* Article *
Pourquoi, tu comptais voter pour moi ? Parceque pour la présidence, je pensais à toi, vu que le président, c'est celui de nous deux qui ira en prison quand j'aurai filé avec la caisse


----------



## 6run0 (7 Avril 2005)

bonjour
je viens de télécharger Stellarium mais pour le demarrer je dois allez dans le rep... data

Ordinateur-de-6run0:~/Desktop/Stellarium.app/Contents/Resources/data 6run0$ ../../MacOS/Stellarium 

sinon message erreur
Please check last version and send bug report & comments 
on stellarium web page : http://stellarium.free.fr

ERROR : I can't find the datas directories in :
Stellarium.app/Contents/Resources/ nor in ./ nor in ../
You may fully install the software (typ "make install" on POSIX systems)
or launch the application from the stellarium package directory.

z'avez pas plus simple ?
par-contre il est beau se soft

je cherche aussi pour zoomer page down c'est avec l'ibook g4 ?


----------



## Ikkyu (17 Avril 2005)

J'ai téléchargé Celestia qui s'est installé sans problème en apparence. Le clic sur l'icone ouvre la fenètre du programme, puis plante la machine (eMac sous oS X) ; aucune commande ne répond, je suis obligé de couper l'alimentation et de redémarrer. 

Que faire ? J'ai fait de l'astronomie en amateur lorsque j'étais très jeune, j'aimerai assez retrouver tout ça avec des outils qui n'existaient pas dans les années 60...

Cordialement à tous,

Ikkyu


----------



## patlek (17 Avril 2005)

j' avais installé celestia il y a de çà un bon moment, l' instalation etait un peu "spéciale" (Installation a la main d' une partie de dossier dans un autre dossier bibliotheque...)

Lit les "read me first "


----------

* Consigne A *
Repérez dans les enregistrements chaque ligne qui contient la chaîne « height » en tenant compte de la casse, puis recopiez ces lignes.

* Données de l'exercice *
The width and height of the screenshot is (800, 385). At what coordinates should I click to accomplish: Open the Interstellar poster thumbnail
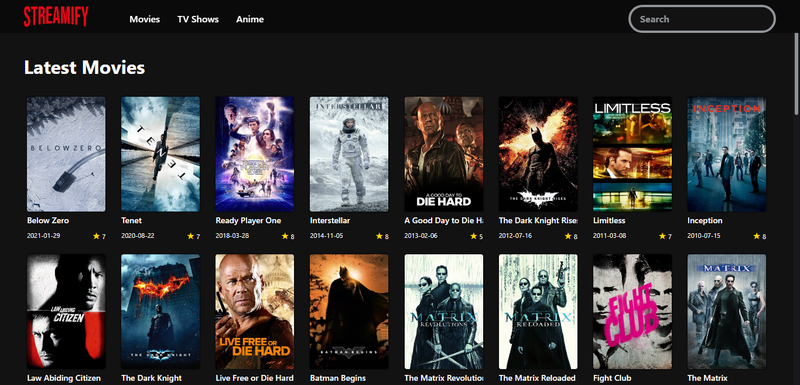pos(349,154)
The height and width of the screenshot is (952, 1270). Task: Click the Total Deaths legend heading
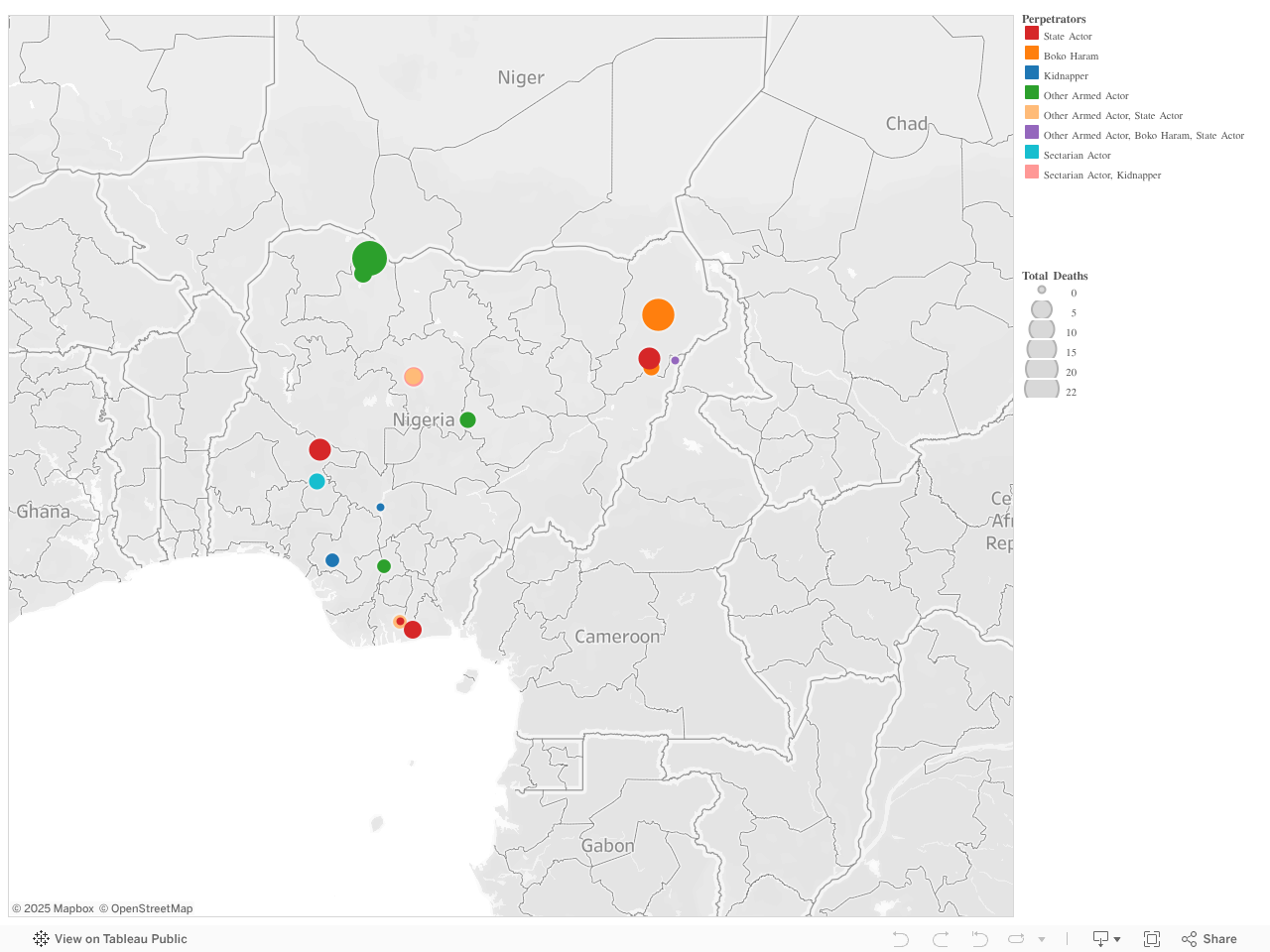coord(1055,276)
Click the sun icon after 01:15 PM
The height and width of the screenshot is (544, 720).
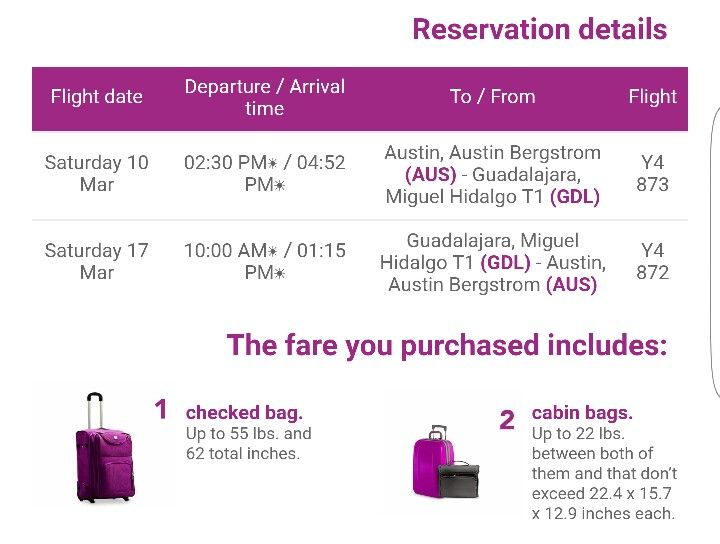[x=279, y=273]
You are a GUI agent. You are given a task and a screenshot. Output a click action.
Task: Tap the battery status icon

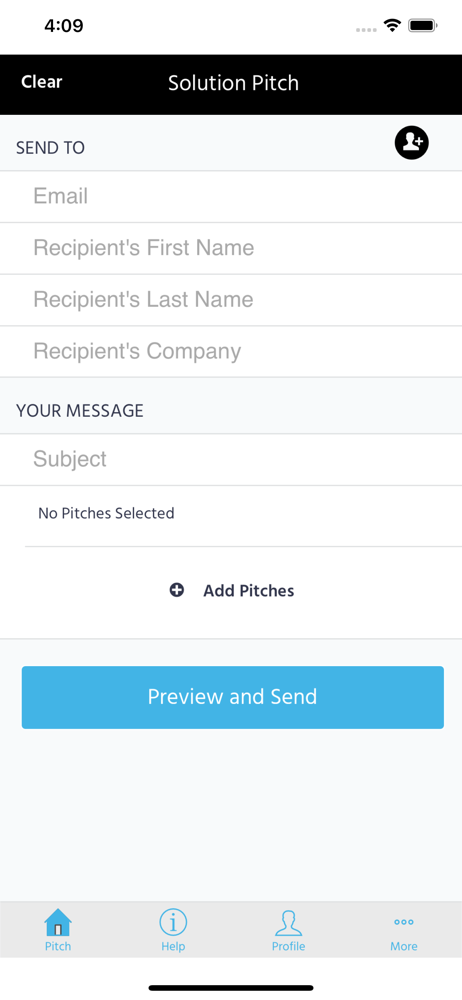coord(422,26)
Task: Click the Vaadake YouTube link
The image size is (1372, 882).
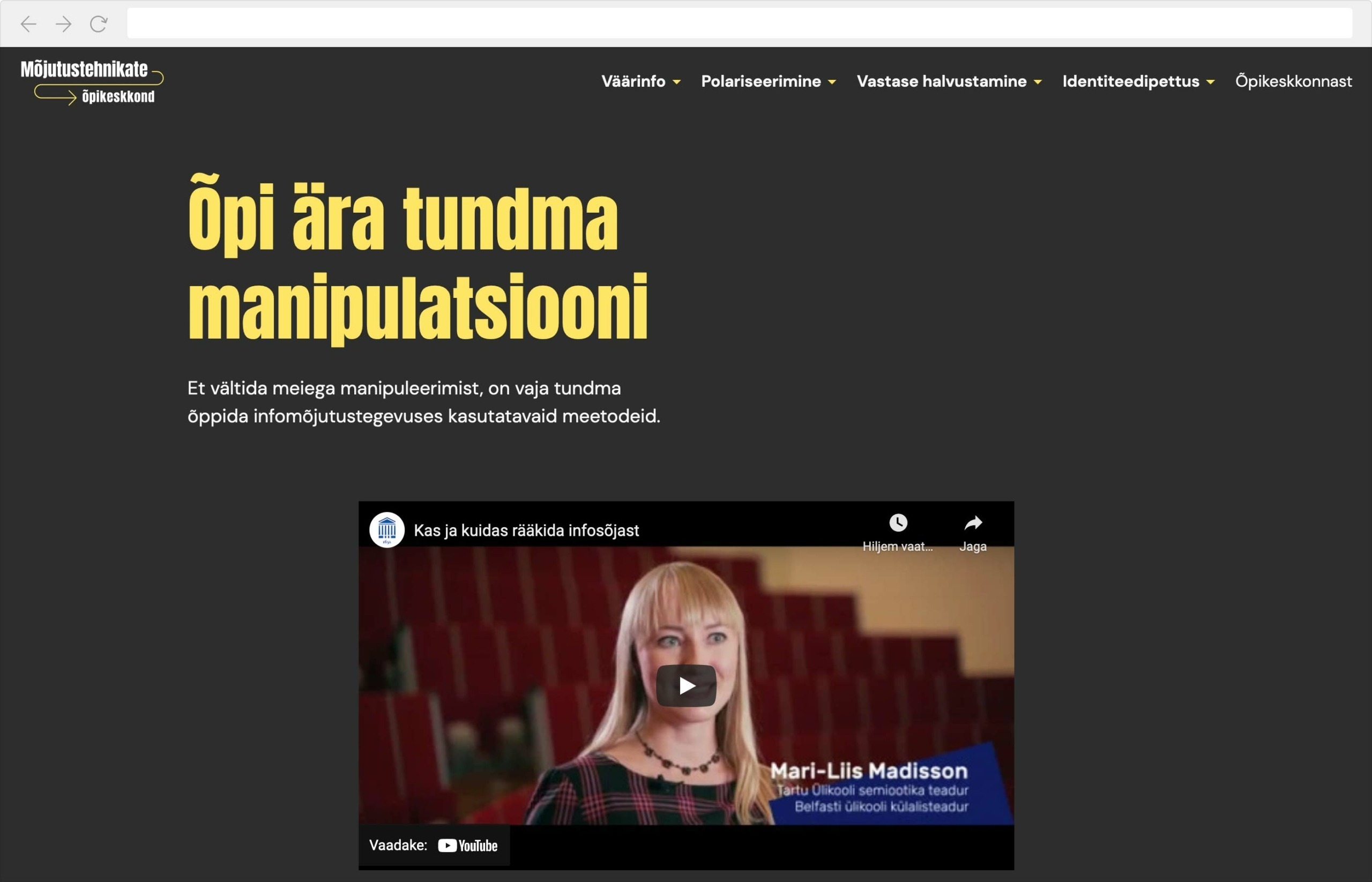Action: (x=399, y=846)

==

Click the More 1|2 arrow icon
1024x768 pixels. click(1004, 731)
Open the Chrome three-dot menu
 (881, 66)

* * *

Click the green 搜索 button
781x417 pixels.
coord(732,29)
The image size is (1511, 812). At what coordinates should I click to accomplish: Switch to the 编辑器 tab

* Consigne B *
D'après l'article, sur quelle machine Celestia plante-t-il chez Ikkyu ?

* Résultat final A *
The width and height of the screenshot is (800, 385). At what coordinates should I click to accomplish: Open the Interstellar poster thumbnail
The height and width of the screenshot is (952, 1270). Task: Click the Total Deaths legend heading
The height and width of the screenshot is (544, 720).

* Résultat final B *
Sur un eMac sous OS X.